Auch die Namen der Neumitglieder im erlauchten Kreis der SI standen längst vor Kongreßbeginn fest. In den vergangenen drei Jahren war das Etikett „sozialdemokratisch“ auf dem internationalen Parkett begehrt wie nie zuvor. An die 70 Parteien — darunter besonders viele aus Schwarzafrika und Mittel- und Osteuropa — hatten sich um eine Mitgliedschaft beworben. Unter den Bewerberinnen war auch die einst größte kommunistische Partei Westeuropas: Seit gestern ist die italienische „Partei der demokratischen Linken“ (PDS), die das „Kommunistische“ schon vor Jahresfrist aus ihrem Namen gestrichen hatte, ganz offiziell sozialdemokratisch. Jetzt tummeln sich drei SI-Mitglieder in Italiens Parteienlandschaft.

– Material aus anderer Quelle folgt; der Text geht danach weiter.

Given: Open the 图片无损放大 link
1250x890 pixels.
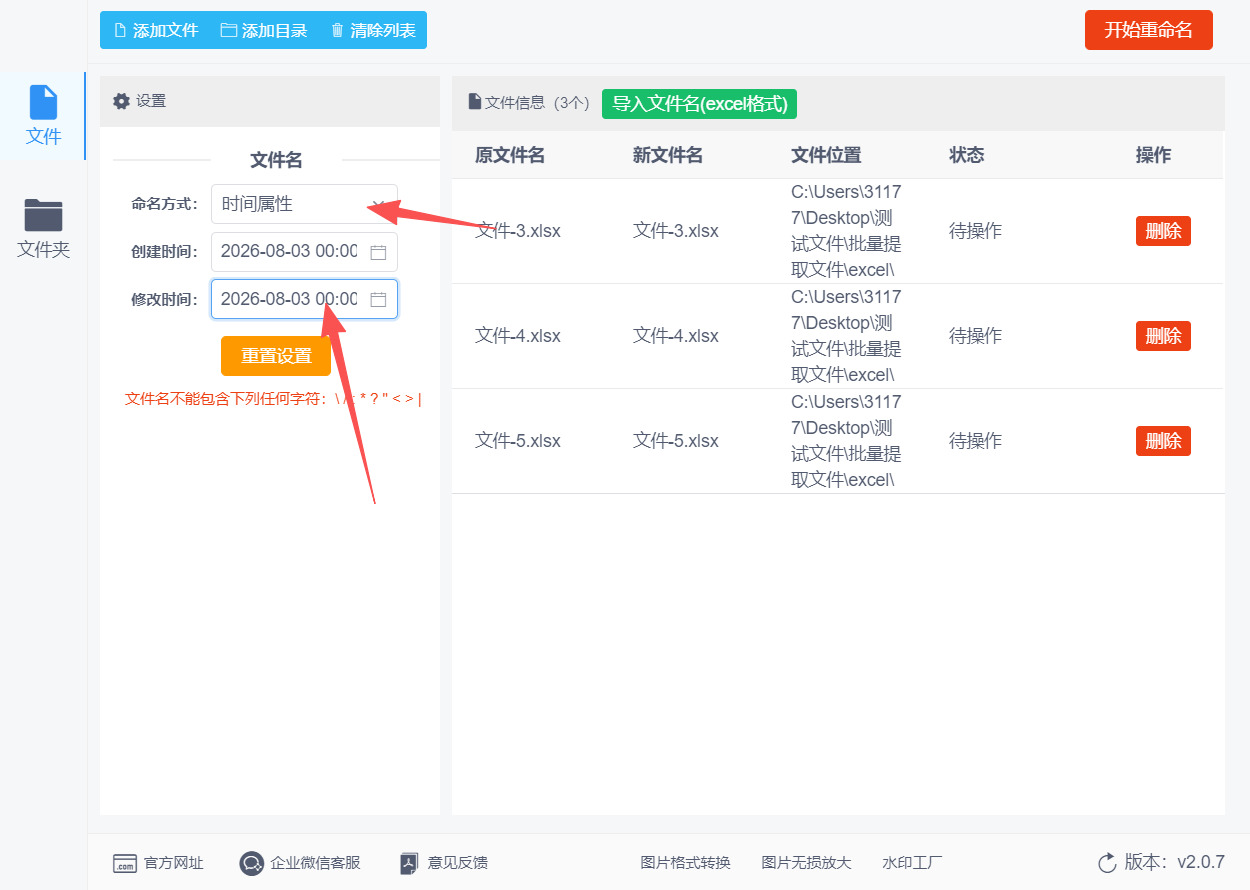Looking at the screenshot, I should click(806, 863).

Besonders außerhalb Westeuropas ist die SI attraktiv. „Sie ist ein wichtiges Forum, mit viel Einfluß auf die internationale Politik“, erklärte der Delegierte Arnaldo Ramos von den Kapverdischen Inseln. Seine „Afrikanische Unabhängigkeitspartei“ (PAICV) ist nach einem Beitrittsantrag zwei Jahre lang von der SI auf Herz und Nieren geprüft worden. Zur Vollmitgliedschaft hat es dennoch nicht gereicht — die PAICV bekam nur den Beraterstatus. Aus Zaire haben gleich drei Organisationen um Mitgliedschaft ersucht. Sie wurden alle abgelehnt. Begründung: Die Verhältnisse in ihrem Land seien „zu unklar“. Eine solche Abfuhr hat sich Edem Kodjo von der „Union für Demokratie“ aus Togo nicht geholt. Er war nach Berlin gekommen, um die SI kennenzulernen. Aber auch für ihn stand von vornherein fest: „Die Sozialistische Internationale ist besser als der IWF.“

Die Führung der SI entschied, sechs Parteien als Vollmitglieder aufzunehmen (neben der PDS sind das: MIR aus Bolivien, PNPRA von Haiti, USFP aus Marokko, PIP aus Puerto Rico und die „Slowakischen Sozialdemokraten“). Weitere 22 Parteien erhielten den Berater- oder Beobachterstatus. Kritik an dieser Auswahl gab es lediglich im Fall der MSZDP aus Ungarn. Da bezweifelten ein paar baltische Delegierte, daß Parteichef Guyula Horn als früherer kommunistischer Außenminister ein echter Demokrat sei.

Die regionale Zusammensetzung der SI mit bislang 88 Mitgliedsparteien bleibt nach dem Kongreß in Berlin beinahe unverändert. Auch in Zukunft stammen ihre Mitglieder vor allem aus Westeuropa und Lateinamerika. Die meisten BewerberInnen aus Afrika und dem europäischen Osten sitzen bei der SI in der zweiten Reihe oder ganz vor der Tür.